O cenário da pandemia no Distrito Federal é grave. Esta semana, a capital registrou recorde de mortes pela covid-19 por dois dias consecutivos — 47 mortes na terça-feira e 54 na quarta. “O que está acontecendo é a exaustão do sistema de saúde. Nós estamos vendo um percentual muito alto da ocupação dos leitos clínicos”, analisa o professor de epidemiologia da Universidade de Brasília (UnB) Wildo Navegantes.
População suscetível
Apesar dos números preocupantes, a maior parte da população ainda não foi exposta ao coronavírus, segundo especialistas. Além disso, o cenário é incerto, ainda sabe-se muito pouco sobre a covid-19. Em relação à imunidade adquirida por quem já se infectou, por exemplo, a durabilidade é desconhecida. No entanto, Julival Ribeiro afirma que todos os estudos feitos até o momento mostram que não há casos de reinfecção pelo coronavírus.
“Não há nenhum estudo publicado no mundo sobre reinfecção. Então, em todos os casos que se presume ter havido reinfecção, como foi o caso da Coreia do Sul e outros estudos, esses vírus não eram viáveis, ou seja, o paciente não tinha reinfecção. Mas ainda não sabemos quanto tempo dura a imunidade que você gera pós-covid. E ninguém sabe, ainda, quando tempo vai durar a imunidade pós-vacina. Por isso estamos fazendo estudos”, afirma o infectologista.
Diferentes países e farmacêuticas desenvolvem atualmente distintos tipos de vacinas. Todos ainda estão em fases de testes para comprovação de eficácia. Há também fatores posteriores à conclusão dos estudos, como produção em larga escala e distribuição, que também tornarão a disponibilidade do insumo à população uma tarefa mais complexa.
Para a professora de imunologia da UnB Andrea Maranhão, mesmo que a capacidade de proteção das vacinas não alcance patamares de 90% ou 100%, será possível avançar no combate à doença. “Conseguindo de 40% a 60% (de eficácia), você muda o curso da pandemia, diminui a circulação do vírus e isso vai causar, na curva de infectados, uma diferença que é socialmente significativa. No sentido de que, não tendo tanta gente doente ao mesmo tempo, a rede hospitalar consegue dar conta do recado. Mesmo quando não tem eficácia tão maravilhosa, já faria a diferença no aspecto epidemiológico”, analisa.

• OBJETIVO DO EXERCÍCIO
Copie sem alterações o trecho do texto sobre a pandemia no Distrito Federal, começando em "População suscetível" e seguindo até "reinfecção pelo coronavírus.", inclusive.

• INFORMAÇÕES REGISTRADAS
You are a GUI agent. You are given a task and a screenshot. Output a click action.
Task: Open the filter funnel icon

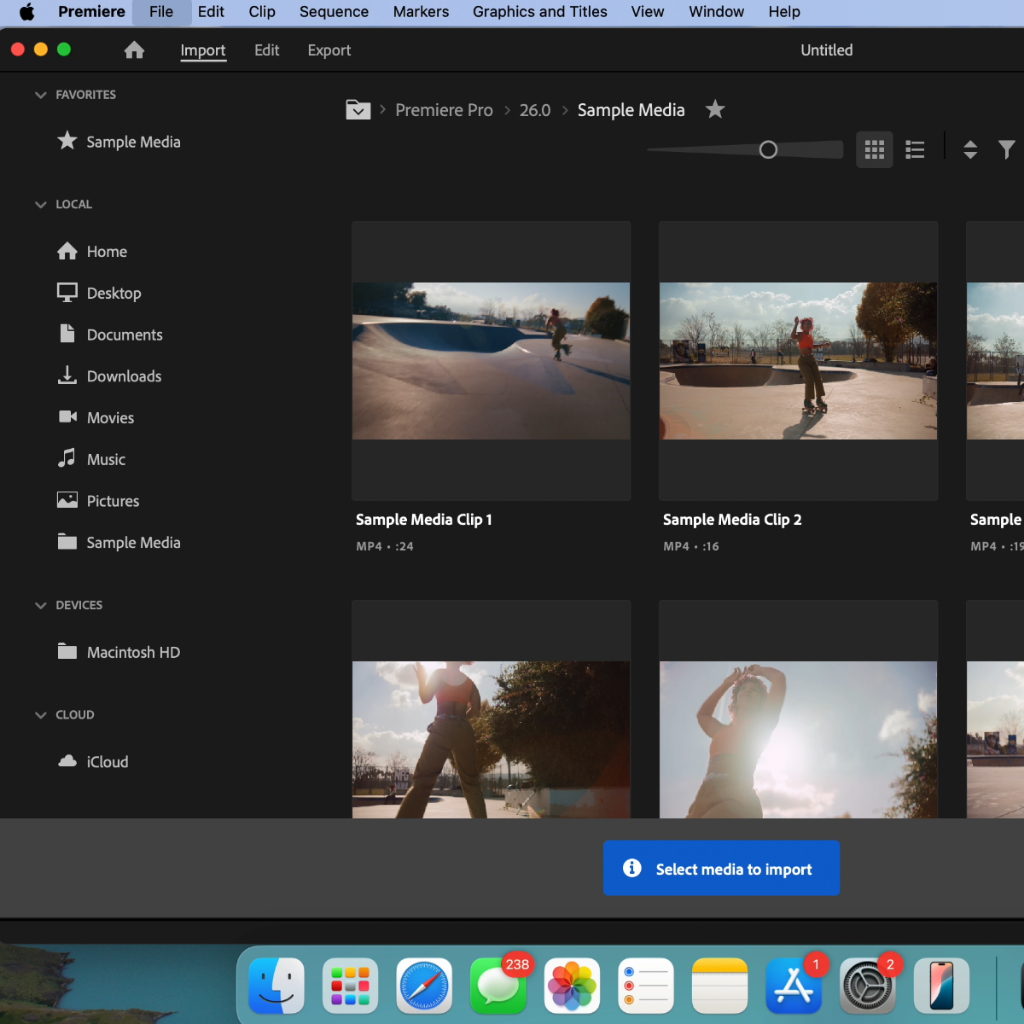[1006, 150]
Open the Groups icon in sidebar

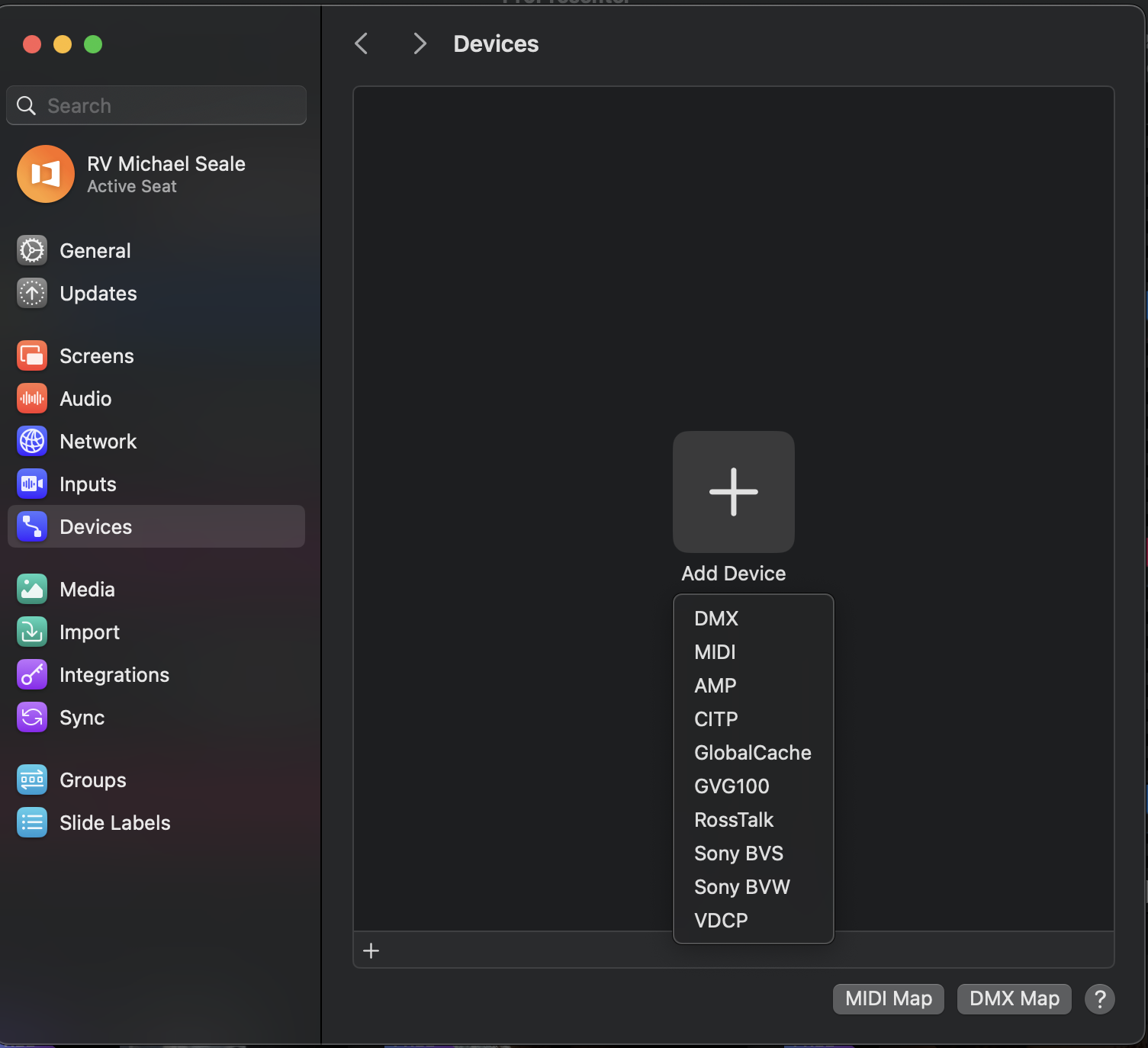(x=32, y=780)
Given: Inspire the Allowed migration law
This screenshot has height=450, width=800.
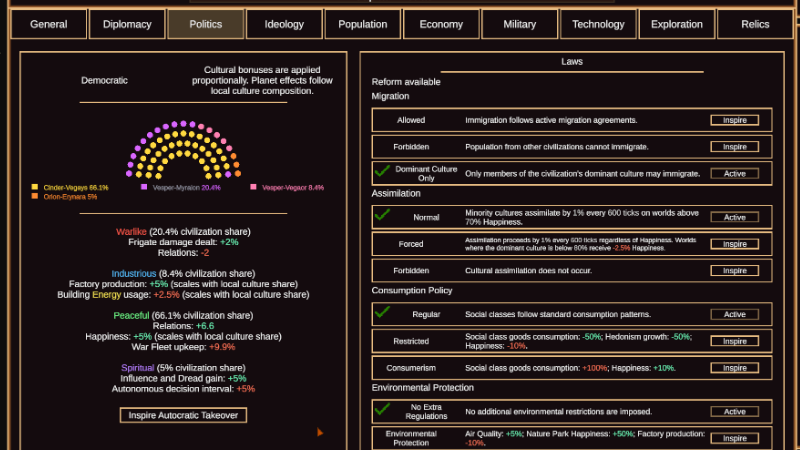Looking at the screenshot, I should coord(735,120).
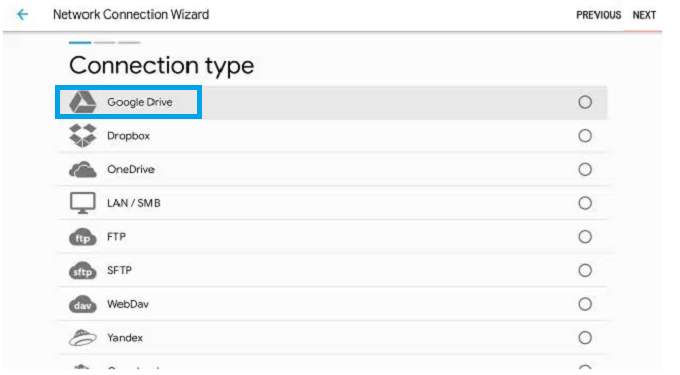Click the FTP cloud icon

click(x=82, y=237)
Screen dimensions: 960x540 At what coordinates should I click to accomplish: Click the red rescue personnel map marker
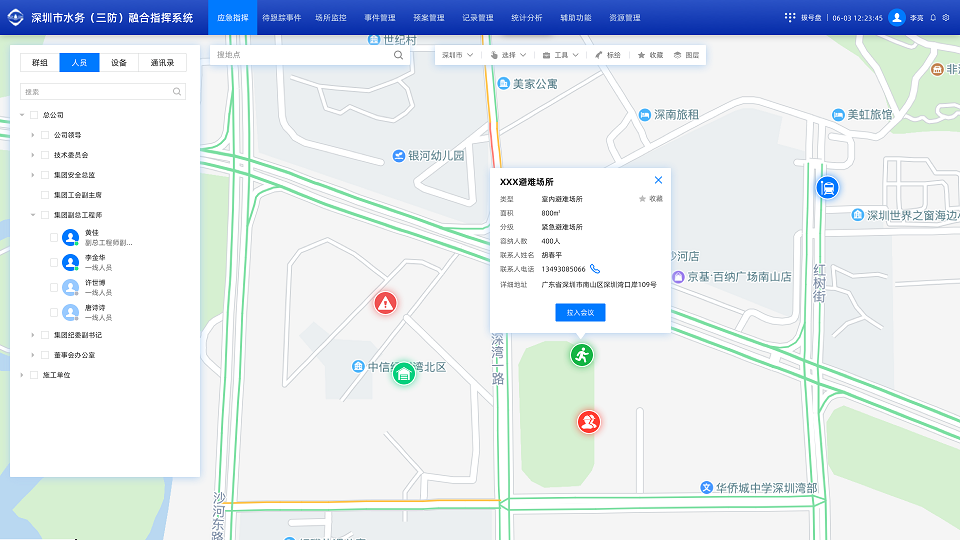[x=588, y=422]
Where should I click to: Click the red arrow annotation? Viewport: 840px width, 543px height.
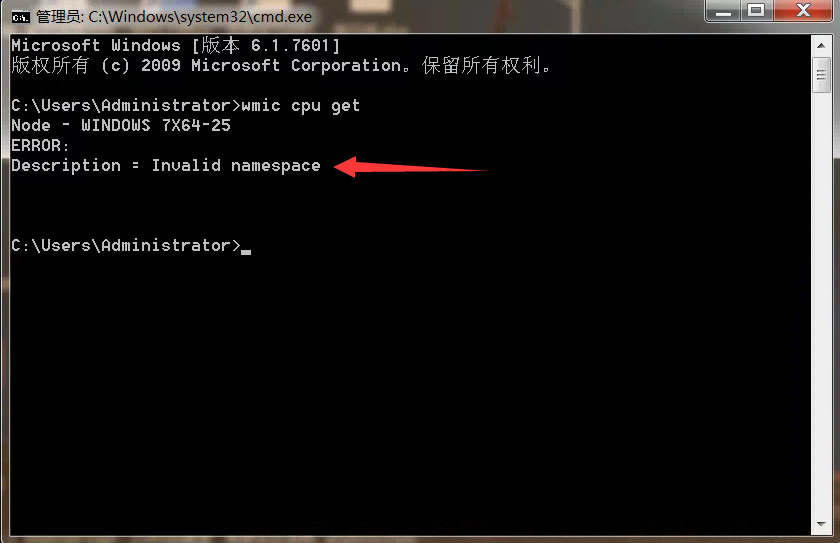pyautogui.click(x=410, y=167)
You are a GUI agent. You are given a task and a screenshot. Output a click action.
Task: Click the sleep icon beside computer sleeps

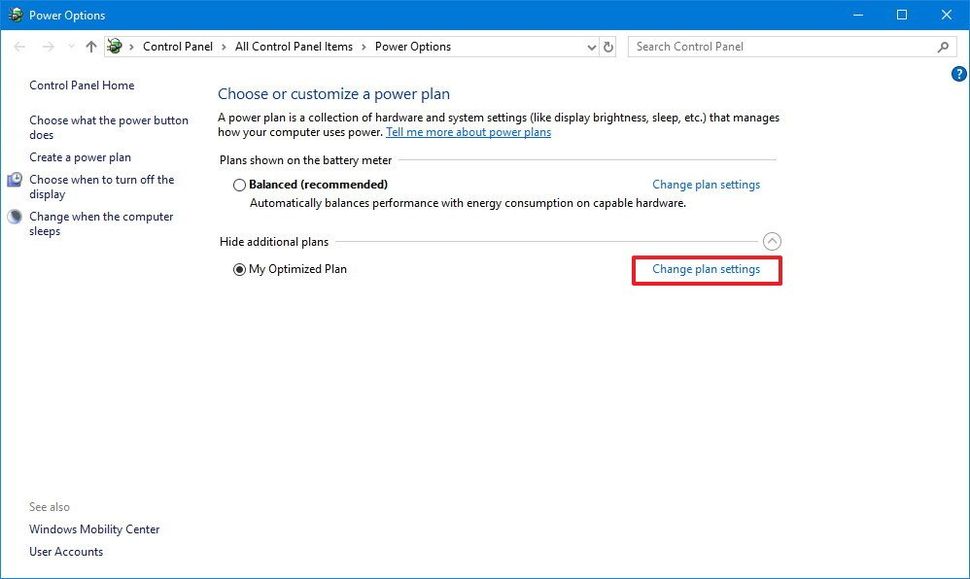[x=14, y=216]
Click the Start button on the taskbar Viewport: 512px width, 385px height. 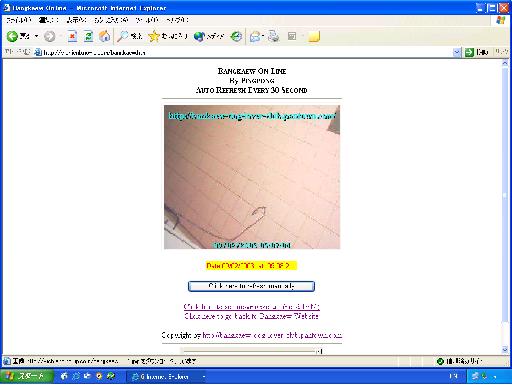pyautogui.click(x=27, y=376)
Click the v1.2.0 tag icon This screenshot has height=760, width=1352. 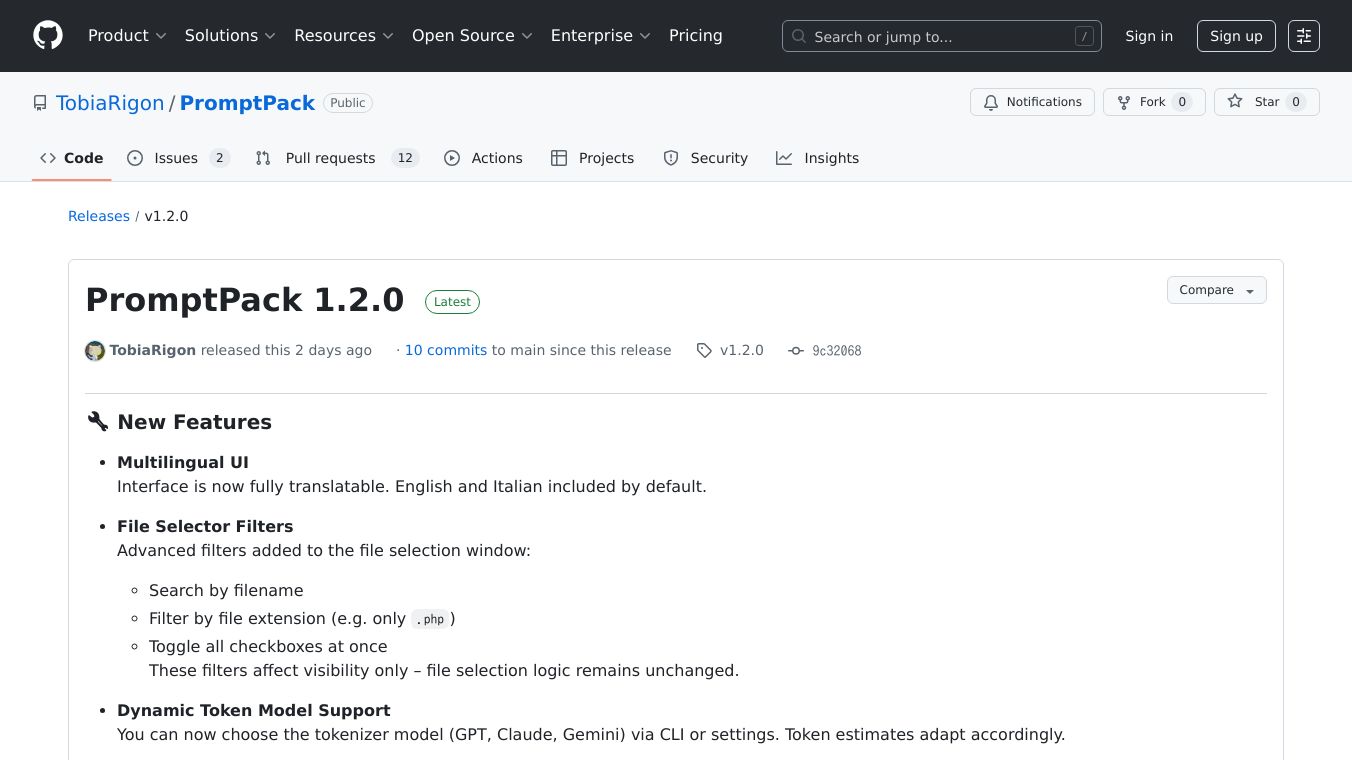pyautogui.click(x=705, y=351)
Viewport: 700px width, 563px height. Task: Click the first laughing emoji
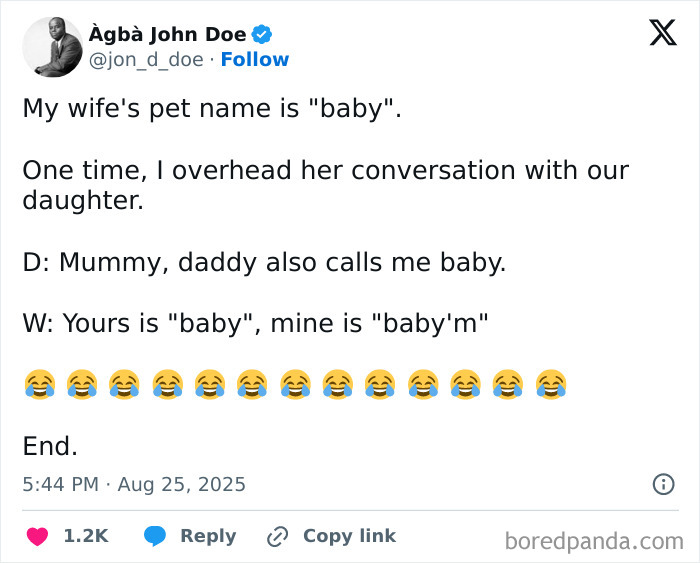tap(39, 383)
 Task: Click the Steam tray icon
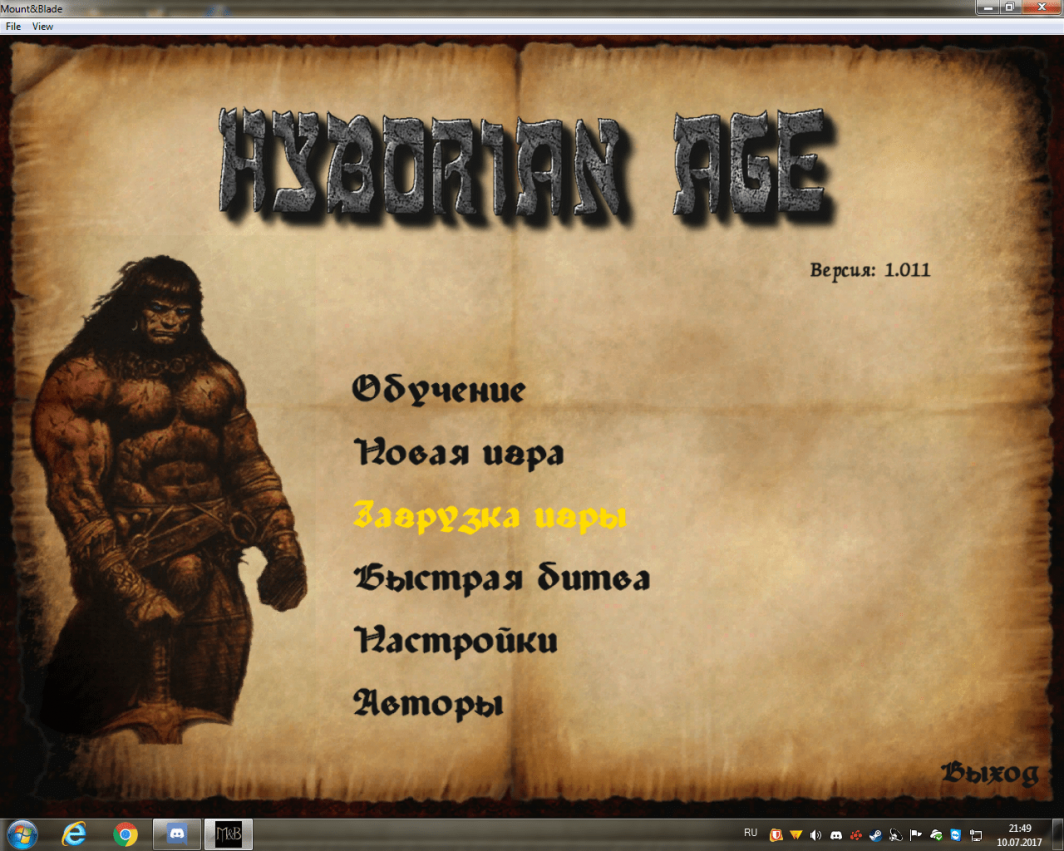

• ÁREA DE RESPOSTA
População suscetível
Apesar dos números preocupantes, a maior parte da população ainda não foi exposta ao coronavírus, segundo especialistas. Além disso, o cenário é incerto, ainda sabe-se muito pouco sobre a covid-19. Em relação à imunidade adquirida por quem já se infectou, por exemplo, a durabilidade é desconhecida. No entanto, Julival Ribeiro afirma que todos os estudos feitos até o momento mostram que não há casos de reinfecção pelo coronavírus.